“I’ll take you inside,” Raoul offered.
They walked across the small common silently, so deeply did they feel they were trespassing on some enchantment. From the cottage chimney curled a film of smoke that gave a voiceless voice to the silence, and when as they paused in the lych-gate, Castéra-Verduzan clanged the bell, it seemed indeed the summons to waken from a spell sleepers long ago bewitched.
“Surely nobody is going to answer that bell,” said Stella.
“Why, yes, of course, Ursule will open it. Ursule! Ursule!” he cried. “C’est moi, Monsieur Raoul.”

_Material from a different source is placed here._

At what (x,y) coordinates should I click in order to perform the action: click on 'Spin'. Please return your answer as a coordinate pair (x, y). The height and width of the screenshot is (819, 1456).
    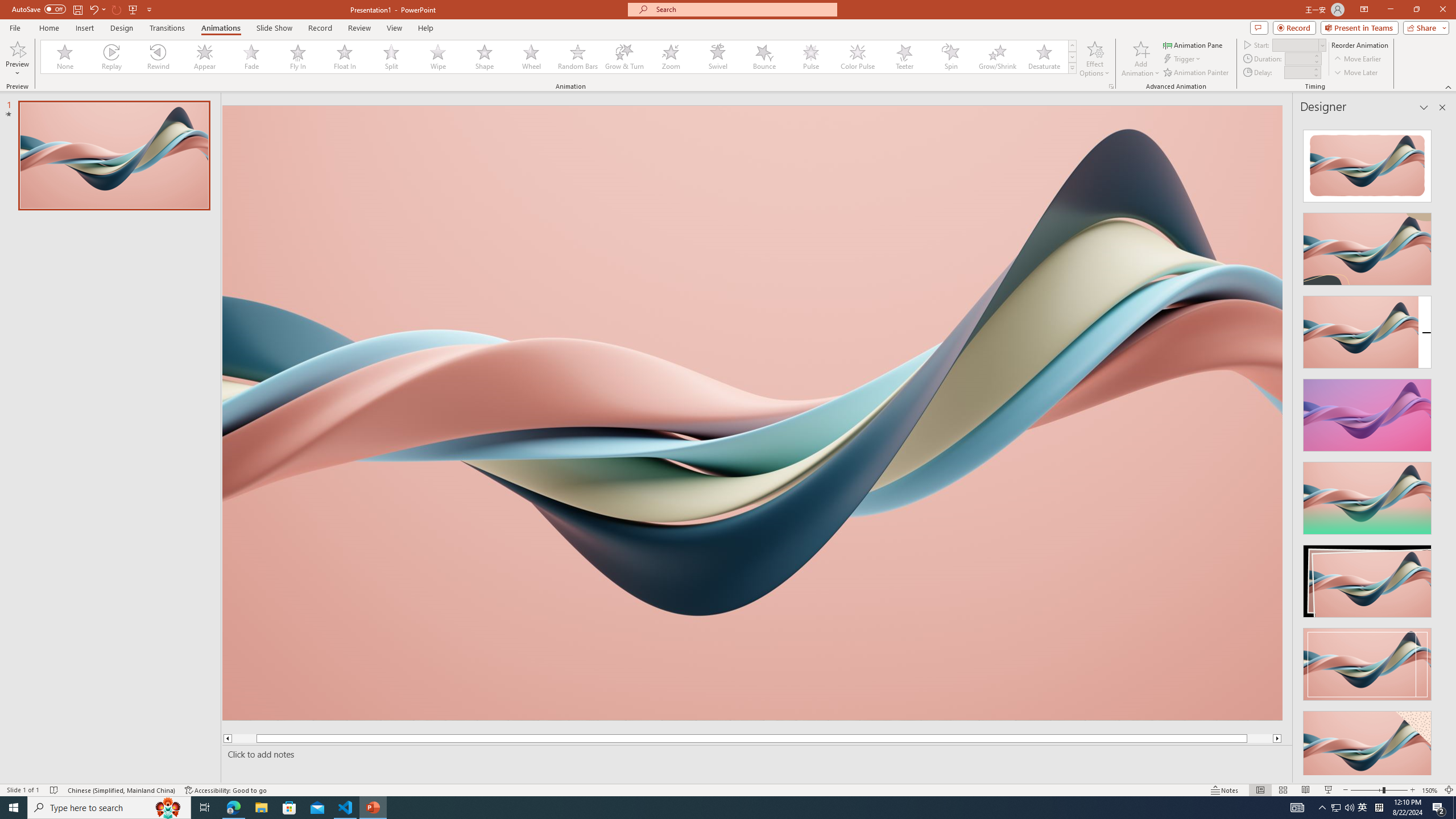
    Looking at the image, I should click on (950, 56).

The cottage door opened and, evidently much delighted, Ursule came stumping down the path. She was an old woman whose rosy face was pectinated with fine wrinkles as delicate as the pluming of a moth’s wing, while everything about her dress gave the same impression of extreme fineness, though the stuff was only a black bombazine and the tippet round her shoulders was of coarse lace. When she and Raoul had talked together in rapidest French, Ursule like an old queen waved them graciously within.
They sat in the white parlor on tall chairs of black oak among the sounds of ticking clocks and distant bees and a smell of sweet herbs and dryness.
“And there’s a piano!” cried Stella, running to it. She played the Cat’s Fugue of Domenico Scarlatti.
“You could practice on that piano?” Raoul anxiously inquired. “It belonged to my sister who often came here. More than any of us do. She’s married now.”
The sadness in Raoul’s voice had made Michael suppose he was going to say his sister was dead.
“Then this divine place belongs to you?” Stella asked.